How about we flip the tables, and make you the advisor this month? Does that sound fun? Are you up for the challenge? Good!
You are approached by a widower who is younger than 59 1/2. He has inherited a Roth IRA from his spouse. He is gainfully employed, and life insurance proceeds were sufficient to pay off the remaining balance of the mortgage. However, he is concerned about liquidity and having access to money in case he needs it. What do you tell him to do with his deceased spouses Roth IRA?
- Option one, distribute all proceeds and put the money in the bank.
- Option two, claim the Roth IRA as his own.
- Option three, claim the Roth IRA as an inherited (beneficiary) Roth IRA
All three of these options are potential advice that someone might hear from a financial advisor. However, today you are the financial advisor. How would you advise the widower?
Cashing everything in, and receiving a check seems logical. Because the IRA is a Roth there is no immediate tax consequences of this action. The Roth IRA is distributed 100% tax free. That’s sounds like a good idea, right?
However, following this advice means that the Roth IRA dollars are no longer special. As a Roth IRA, the account earns interest tax deferred and all distributions are tax free.
The IRS also limits the amount that one may contribute to a Roth IRA on an annual basis. Depending on the size of the account, it could take a decade for the widower to contribute the same amount of money to his own Roth IRA.
What seems like good advice, and perhaps harmless, could actually harm your client in the long run.
It probably makes more sense to advise your client to elect the IRA as his own. Right?
The account would maintain its Roth IRA characterization. It would then be treated as if the Surviving spouse had contributed to the IRA himself. Any interest or rate of return earned would grow tax deferred.
In fact, because the Roth IRA is treated as his own he could contribute to it up to the maximum annual limit. This must be the better action to take. Don’t you think?
Well..! Not so fast.
When distributions are made after 59 1/2 all distributions would be tax-free. However, what about distributions prior to 59 1/2? What if the widower needs cash sooner than later? This is where things can get a little sticky.
While it may be possible to take contributions made it to a Roth IRA prior to 59 1/2, there would be a penalty on the withdrawal of any tax deferred interest. The 10% excise tax is assessed for early withdraw from a retirement plan prior to 59 ½.
Advising the surviving spouse to except the deceased spouses Roth IRA as an inherited Roth IRA would likely be a superior action to recommend. It would allow him to keep earning tax deferred interest while maintaining access to the money without penalty. All withdraws before and after 59 1/2 would be tax-free.
The one drawback perhaps is that as an inherited Roth IRA, the widower would no longer be able to make contributions to it. However, he could simply contribute to his own Roth IRA up to the maximum limit per year.

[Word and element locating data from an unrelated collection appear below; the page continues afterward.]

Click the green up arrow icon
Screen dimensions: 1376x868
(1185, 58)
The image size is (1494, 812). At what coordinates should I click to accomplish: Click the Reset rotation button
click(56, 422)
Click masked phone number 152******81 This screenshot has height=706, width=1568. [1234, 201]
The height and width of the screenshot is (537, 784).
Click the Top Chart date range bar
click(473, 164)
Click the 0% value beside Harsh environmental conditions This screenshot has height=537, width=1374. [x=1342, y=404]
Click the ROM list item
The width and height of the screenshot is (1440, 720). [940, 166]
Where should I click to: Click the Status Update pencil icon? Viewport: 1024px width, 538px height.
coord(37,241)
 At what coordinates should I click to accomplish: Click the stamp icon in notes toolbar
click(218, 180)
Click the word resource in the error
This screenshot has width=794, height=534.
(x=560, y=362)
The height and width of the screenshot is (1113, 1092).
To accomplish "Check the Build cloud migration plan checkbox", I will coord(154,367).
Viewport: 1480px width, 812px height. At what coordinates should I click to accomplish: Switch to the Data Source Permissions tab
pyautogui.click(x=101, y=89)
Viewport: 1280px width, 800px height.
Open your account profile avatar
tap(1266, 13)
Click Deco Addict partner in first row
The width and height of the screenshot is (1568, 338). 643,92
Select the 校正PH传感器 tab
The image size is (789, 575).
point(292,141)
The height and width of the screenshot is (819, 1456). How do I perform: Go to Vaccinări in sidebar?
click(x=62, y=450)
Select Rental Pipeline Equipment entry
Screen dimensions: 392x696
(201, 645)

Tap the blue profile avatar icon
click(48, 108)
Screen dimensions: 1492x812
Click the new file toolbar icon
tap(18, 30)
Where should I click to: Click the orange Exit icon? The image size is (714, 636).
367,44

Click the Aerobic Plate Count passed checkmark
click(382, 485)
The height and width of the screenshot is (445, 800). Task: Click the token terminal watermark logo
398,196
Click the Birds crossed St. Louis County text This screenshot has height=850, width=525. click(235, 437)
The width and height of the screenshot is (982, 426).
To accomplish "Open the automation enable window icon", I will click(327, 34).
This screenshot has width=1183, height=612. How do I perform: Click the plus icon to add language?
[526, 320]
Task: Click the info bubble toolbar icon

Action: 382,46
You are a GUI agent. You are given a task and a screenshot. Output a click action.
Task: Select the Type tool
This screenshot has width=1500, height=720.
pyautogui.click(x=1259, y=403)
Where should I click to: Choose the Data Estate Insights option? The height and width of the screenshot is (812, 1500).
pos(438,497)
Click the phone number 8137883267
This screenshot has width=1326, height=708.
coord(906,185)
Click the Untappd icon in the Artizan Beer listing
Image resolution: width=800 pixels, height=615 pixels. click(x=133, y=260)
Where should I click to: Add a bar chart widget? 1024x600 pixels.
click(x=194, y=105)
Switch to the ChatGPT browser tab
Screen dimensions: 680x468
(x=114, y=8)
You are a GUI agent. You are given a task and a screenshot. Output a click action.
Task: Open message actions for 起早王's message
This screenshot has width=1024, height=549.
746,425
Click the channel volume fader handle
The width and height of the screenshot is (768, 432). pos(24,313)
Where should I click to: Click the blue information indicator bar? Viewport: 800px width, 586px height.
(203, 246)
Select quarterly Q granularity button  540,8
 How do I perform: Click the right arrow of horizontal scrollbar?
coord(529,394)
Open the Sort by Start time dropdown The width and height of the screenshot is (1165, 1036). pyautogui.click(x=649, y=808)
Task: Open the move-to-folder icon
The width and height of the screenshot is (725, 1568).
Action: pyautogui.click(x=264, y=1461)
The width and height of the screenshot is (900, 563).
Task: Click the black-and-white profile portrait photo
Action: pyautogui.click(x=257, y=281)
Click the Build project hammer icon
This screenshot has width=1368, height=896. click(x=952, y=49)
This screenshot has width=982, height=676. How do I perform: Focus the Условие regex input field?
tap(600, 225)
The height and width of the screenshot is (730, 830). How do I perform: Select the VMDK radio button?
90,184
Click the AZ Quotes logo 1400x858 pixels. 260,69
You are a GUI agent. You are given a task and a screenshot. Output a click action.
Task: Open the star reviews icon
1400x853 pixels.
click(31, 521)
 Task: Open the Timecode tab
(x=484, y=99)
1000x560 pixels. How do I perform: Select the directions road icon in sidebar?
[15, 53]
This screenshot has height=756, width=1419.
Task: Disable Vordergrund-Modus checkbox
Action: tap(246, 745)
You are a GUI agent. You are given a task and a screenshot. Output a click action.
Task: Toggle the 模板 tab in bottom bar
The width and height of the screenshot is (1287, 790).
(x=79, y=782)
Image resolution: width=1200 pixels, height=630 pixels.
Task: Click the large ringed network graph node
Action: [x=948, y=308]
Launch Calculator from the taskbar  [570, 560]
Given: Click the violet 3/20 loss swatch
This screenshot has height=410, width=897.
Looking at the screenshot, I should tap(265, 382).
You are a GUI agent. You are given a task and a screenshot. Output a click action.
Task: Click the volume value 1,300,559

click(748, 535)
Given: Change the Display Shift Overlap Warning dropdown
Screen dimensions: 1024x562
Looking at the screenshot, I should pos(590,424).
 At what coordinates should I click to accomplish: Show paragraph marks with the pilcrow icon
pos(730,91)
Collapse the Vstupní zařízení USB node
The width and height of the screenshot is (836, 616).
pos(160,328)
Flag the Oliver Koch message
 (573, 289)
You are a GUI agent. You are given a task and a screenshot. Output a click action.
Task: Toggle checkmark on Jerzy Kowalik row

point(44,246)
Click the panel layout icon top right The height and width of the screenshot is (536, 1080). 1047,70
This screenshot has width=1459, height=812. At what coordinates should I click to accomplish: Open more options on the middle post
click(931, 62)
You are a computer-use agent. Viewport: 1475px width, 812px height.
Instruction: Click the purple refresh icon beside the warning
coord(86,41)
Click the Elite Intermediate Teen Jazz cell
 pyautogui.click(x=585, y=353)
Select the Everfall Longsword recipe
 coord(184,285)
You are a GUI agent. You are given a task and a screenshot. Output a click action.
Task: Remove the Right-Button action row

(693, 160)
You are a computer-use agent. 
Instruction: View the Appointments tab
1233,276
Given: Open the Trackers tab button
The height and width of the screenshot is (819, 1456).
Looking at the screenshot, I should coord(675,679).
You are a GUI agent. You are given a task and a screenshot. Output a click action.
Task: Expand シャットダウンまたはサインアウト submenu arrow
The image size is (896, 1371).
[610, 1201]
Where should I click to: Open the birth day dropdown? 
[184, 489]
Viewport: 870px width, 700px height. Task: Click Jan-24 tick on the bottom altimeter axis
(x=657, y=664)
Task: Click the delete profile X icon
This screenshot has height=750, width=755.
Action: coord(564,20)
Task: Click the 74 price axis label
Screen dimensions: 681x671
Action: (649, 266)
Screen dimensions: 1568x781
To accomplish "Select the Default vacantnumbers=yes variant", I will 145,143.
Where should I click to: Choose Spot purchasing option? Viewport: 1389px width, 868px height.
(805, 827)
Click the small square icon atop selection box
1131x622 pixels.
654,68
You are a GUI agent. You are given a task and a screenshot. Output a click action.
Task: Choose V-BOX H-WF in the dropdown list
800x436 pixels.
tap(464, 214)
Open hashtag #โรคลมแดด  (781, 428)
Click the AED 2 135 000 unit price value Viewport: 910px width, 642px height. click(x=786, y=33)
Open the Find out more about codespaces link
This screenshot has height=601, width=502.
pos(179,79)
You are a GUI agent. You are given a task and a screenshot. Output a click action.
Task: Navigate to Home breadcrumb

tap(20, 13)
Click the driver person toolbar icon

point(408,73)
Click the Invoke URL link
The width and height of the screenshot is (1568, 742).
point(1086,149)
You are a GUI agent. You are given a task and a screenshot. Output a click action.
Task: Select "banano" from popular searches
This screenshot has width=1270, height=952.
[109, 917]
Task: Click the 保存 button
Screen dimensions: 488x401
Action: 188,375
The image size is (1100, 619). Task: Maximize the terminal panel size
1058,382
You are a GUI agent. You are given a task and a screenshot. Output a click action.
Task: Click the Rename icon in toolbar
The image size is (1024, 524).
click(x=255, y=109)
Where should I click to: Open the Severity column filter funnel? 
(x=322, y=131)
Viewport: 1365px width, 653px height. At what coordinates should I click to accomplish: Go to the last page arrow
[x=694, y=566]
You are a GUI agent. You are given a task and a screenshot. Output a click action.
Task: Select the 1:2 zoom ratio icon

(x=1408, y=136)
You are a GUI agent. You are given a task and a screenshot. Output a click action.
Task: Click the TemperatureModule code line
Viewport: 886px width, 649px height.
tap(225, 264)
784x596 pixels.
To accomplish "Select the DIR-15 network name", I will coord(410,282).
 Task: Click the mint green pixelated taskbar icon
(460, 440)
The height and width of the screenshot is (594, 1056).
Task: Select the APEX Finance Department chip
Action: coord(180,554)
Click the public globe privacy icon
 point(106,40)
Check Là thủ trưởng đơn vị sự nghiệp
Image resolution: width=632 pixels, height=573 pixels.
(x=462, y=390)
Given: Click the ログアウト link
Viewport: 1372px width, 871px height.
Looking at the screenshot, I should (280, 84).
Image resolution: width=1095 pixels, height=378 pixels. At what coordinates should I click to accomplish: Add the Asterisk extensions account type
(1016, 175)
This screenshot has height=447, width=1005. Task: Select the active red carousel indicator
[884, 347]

A second potential drawback is that the IRS will require that the beneficiary withdrawal a specified amount from the account on an annual basis. These are known as required minimum distributions, or RMDs. Very much like required minimum distributions on a traditional IRA after the owner has reached 70 1/2, beneficiaries of IRAs are required to make withdrawals based on the previous years December 31 value divided by the age specific divisor in the IRS table. Albeit required, these distributions would be relatively small. Most likely less than 1/35 of the account value because of the surviving spouse‘s age it will barely be noticeable and beats the other two alternatives.